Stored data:
BEGIN
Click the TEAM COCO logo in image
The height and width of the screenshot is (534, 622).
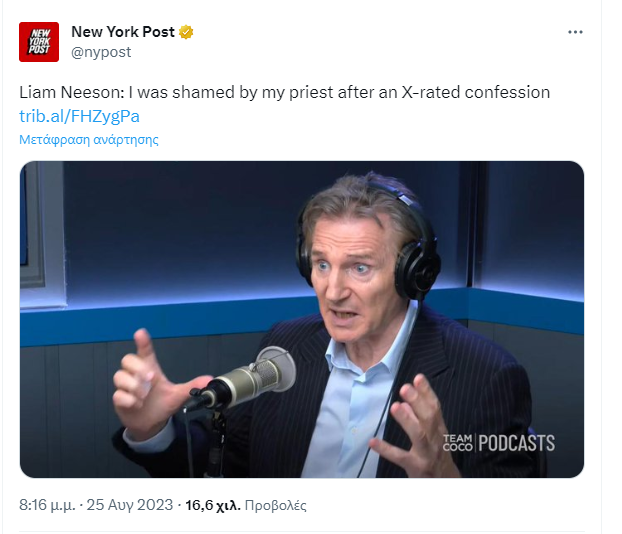[458, 443]
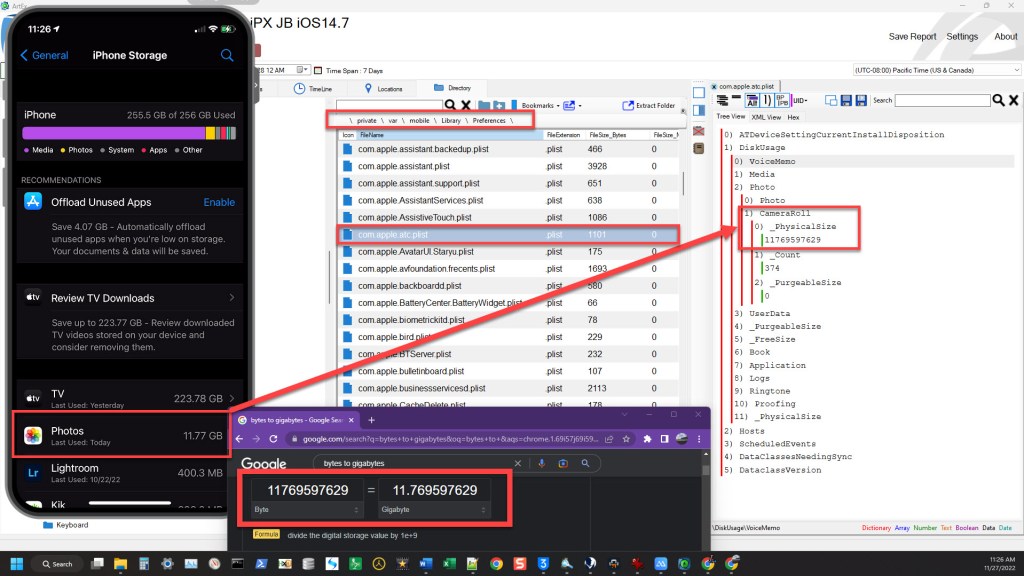
Task: Tap Enable for Offload Unused Apps
Action: pyautogui.click(x=219, y=202)
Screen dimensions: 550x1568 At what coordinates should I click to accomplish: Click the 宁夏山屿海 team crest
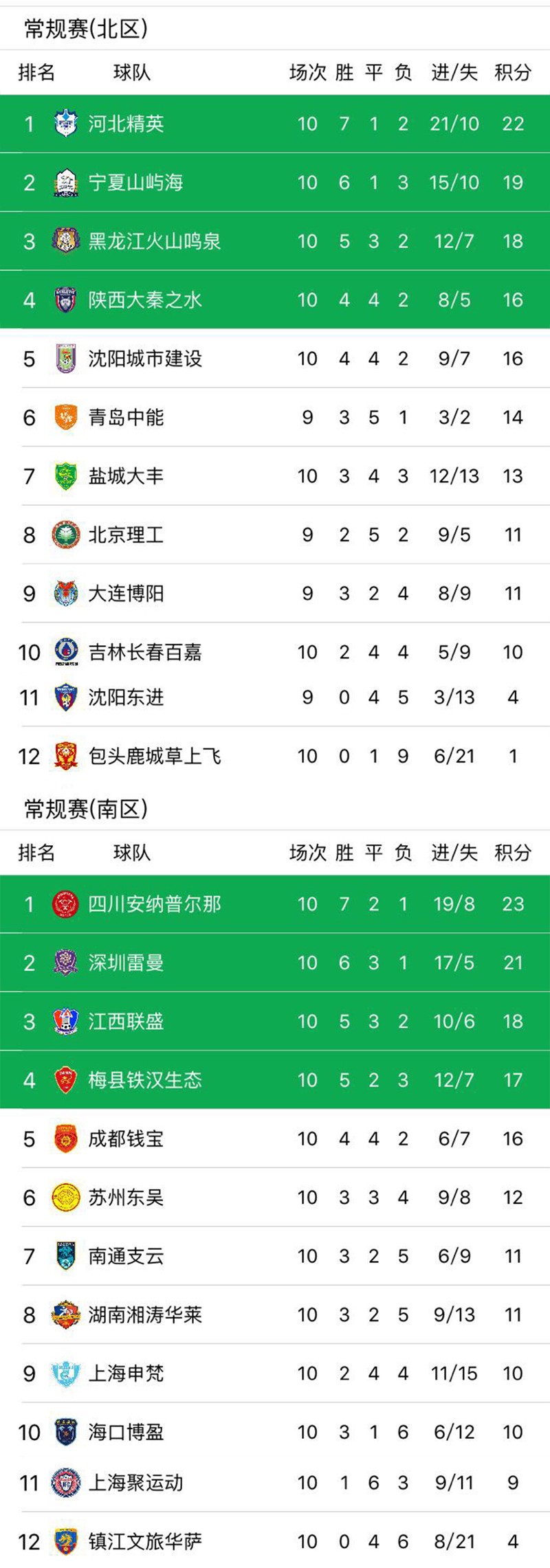[x=66, y=182]
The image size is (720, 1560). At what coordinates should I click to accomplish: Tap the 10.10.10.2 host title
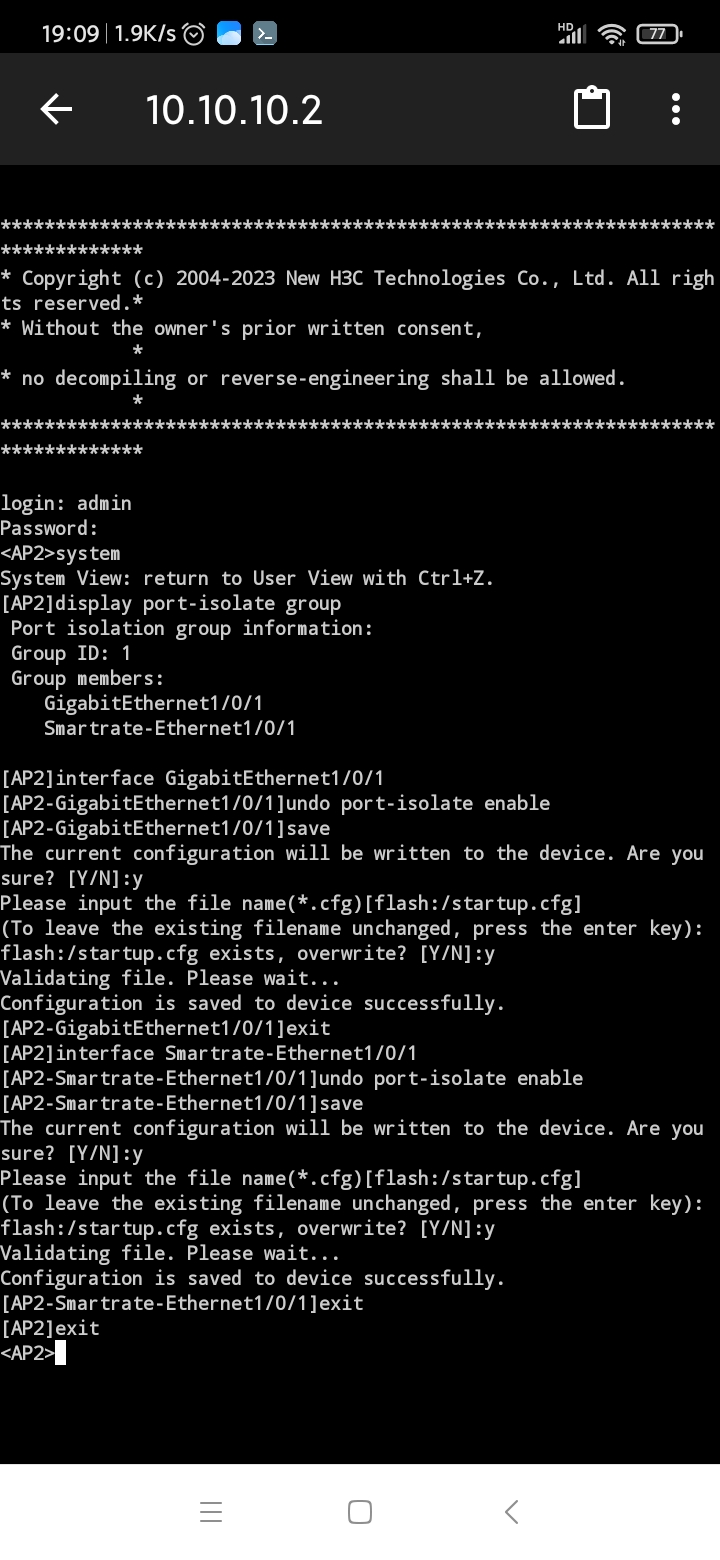[234, 109]
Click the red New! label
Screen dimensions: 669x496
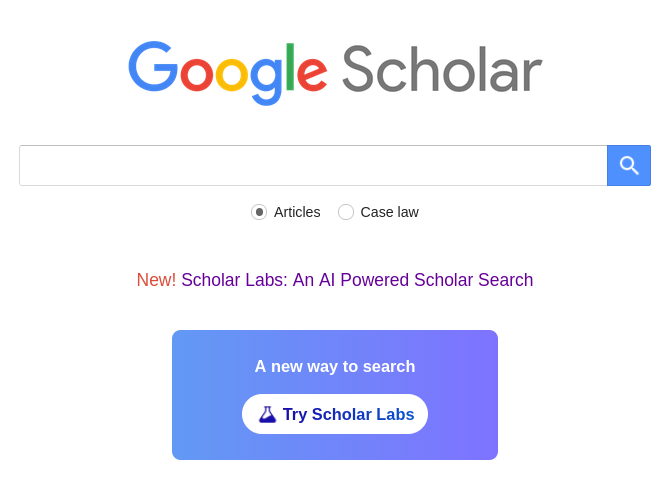point(156,280)
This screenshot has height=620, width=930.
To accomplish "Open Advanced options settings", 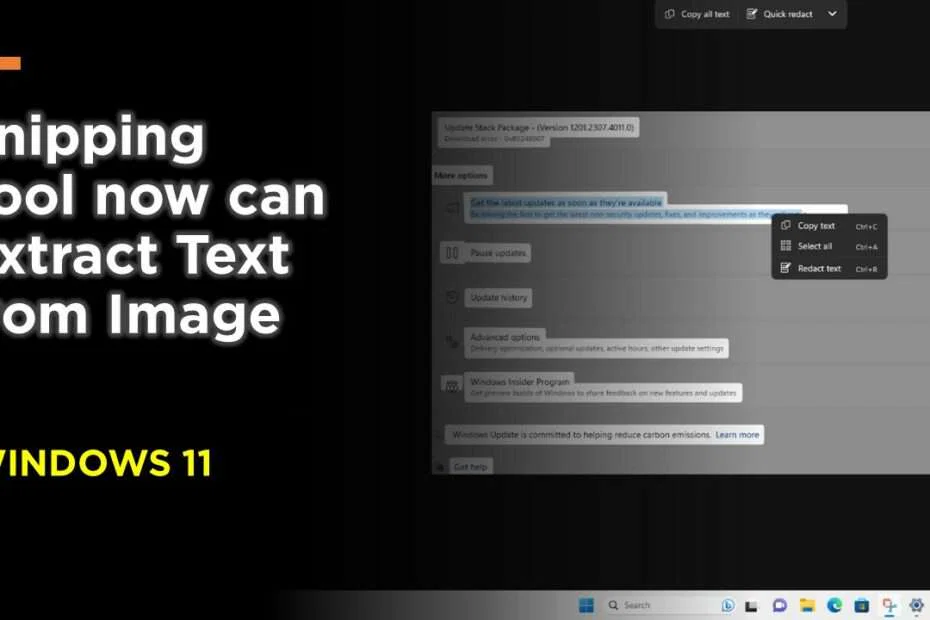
END
What to do: Only the lines from the one with "Screen dimensions: 669x496" through the end of the data, both ends included, should be written out exactly, and no pictures should appear.

Answer to this task:
Screen dimensions: 669x496
point(156,280)
This screenshot has height=620, width=930.
To accomplish "Open Advanced options settings", 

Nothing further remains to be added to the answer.